▶ _Passage provided_:

────────

Dembski discussed Kolmogorov complexity in his writings, taking time to show both the relevance and the distinction between Kolmogorov complexity and specified complexity. I'm not sure where your allegation of Dembski's conflation comes from. Dembski has written an incredible quantity over the years, so there might be some quote someone could find somewhere that can be understood as less than clear on the point. But generally Dembski is quite clear about the distinction. Furthermore, we can be relatively confident that he knows more about the topic than either you or I. ----- R0bb @121:
Just to be clear, the dispute in this thread is over the claim that Orgel and Dembski mean the same thing when they say “complexity”. Setting aside issues like origins, design, and the quality of Orgel’s work, what is your take on this claim?

────────

[Click-target data]
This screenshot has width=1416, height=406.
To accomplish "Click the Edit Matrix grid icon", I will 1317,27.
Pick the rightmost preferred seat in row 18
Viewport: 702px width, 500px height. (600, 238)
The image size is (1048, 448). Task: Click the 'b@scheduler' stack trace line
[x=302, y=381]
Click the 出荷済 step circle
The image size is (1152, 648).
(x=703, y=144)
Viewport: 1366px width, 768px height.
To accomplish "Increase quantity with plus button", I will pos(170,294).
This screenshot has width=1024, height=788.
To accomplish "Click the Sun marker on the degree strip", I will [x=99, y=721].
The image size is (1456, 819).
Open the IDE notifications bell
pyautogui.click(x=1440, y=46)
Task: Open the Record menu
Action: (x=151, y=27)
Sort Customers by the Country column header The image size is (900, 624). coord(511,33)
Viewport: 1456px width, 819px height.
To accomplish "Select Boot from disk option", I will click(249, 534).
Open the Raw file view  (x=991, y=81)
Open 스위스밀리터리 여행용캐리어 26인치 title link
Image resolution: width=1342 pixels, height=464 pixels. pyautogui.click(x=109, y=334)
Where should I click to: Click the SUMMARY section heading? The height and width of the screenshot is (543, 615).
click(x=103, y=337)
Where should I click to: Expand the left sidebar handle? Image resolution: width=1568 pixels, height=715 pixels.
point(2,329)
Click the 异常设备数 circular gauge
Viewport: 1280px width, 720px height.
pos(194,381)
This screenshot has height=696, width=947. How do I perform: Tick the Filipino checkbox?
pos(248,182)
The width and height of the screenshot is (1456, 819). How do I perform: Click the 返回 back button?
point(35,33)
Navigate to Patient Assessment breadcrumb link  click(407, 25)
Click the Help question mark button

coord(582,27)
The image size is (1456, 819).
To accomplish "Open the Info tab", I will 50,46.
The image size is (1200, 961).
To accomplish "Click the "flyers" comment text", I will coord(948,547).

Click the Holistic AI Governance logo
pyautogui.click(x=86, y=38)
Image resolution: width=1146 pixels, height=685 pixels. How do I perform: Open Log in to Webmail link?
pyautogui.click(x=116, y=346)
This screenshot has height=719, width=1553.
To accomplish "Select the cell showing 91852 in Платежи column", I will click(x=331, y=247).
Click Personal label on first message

────────

▶ _Written tasks_:
1. In the forum comment about Dembski, what claim is the dispute in the thread over?
2. Rewrite the paragraph of the forum comment that begins "Dembski discussed Kolmogorov complexity" more briefly, keeping its main facts.

▶ _Results in order_:
1. The dispute is over the claim that Orgel and Dembski mean the same thing when they say "complexity."

2. Dembski wrote about Kolmogorov complexity, showing both how it relates to specified complexity and how the two differ. The writer doesn't know where the charge that Dembski conflated them comes from. Because Dembski has written so much, someone might find a quote that seems unclear on the point, but he is generally clear about the distinction. He likely knows more about the topic than either the writer or the person addressed.